Why Cryptocurrency Should be Treated Like Any Other Currency
Cryptocurrencies have found themselves to be all the rage since the beginning of the year, but has their illegitimacy reached a point where regulation is needed? Many have been calling for tax regulation to begin applying to cryptocurrencies, but some see it as the very opposite of the currencies inception.
Bitcoin is the largest of the cryptocurrencies as well as being the first. Bitcoin can be used to buy other cryptocurrencies that have formed over time known as altcoins or alternative coins. With the use of initial coin offerings or ICOs to raise capital for individual companies, it seems only fair that this new form of currency should be treated just like any other.
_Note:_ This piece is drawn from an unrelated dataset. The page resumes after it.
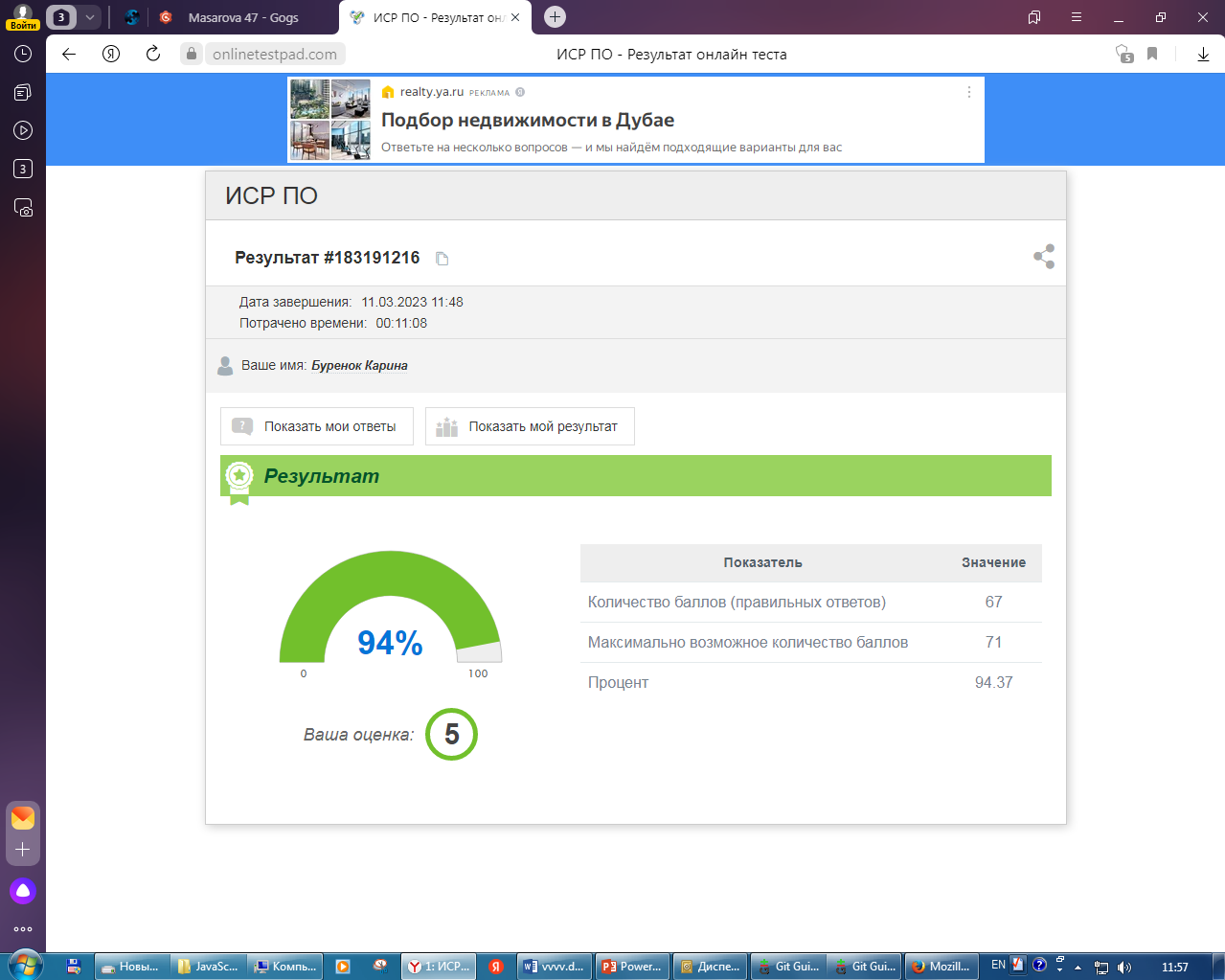Screen dimensions: 1225x980
Task: Click the Показать мои ответы button
Action: coord(317,426)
Bitcoin is essentially a currency that is based on the principal of decentralization and anonymity. It was created to serve as a currency, but in recent months and years it has worked as a store of value. One investor stated that “usually if investors acquire or sell an asset, it would be liable to tax, such as the GST. This means people using Bitcoin would be taxed twice when using it.”
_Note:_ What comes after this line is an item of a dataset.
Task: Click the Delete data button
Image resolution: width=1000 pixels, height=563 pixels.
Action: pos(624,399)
For a short amount of time, this became the case in Australia. Whenever anyone decided to either buy or sell Bitcoin, they would face a tax. The government soon realized that this might be a bad idea and repealed the double taxation that went along with Bitcoin.
Many look at Bitcoin and define it as a sort of “dequity.” This simply means that it can be an instrument of both debt and equity. Up until this point, it seems as though this is the only currency that can be defined by this statement.
It is difficult to regulate an industry that does not fully want it, but for Bitcoin and the whole of the cryptocurrency market to find legitimacy, it must see some sort of regulation.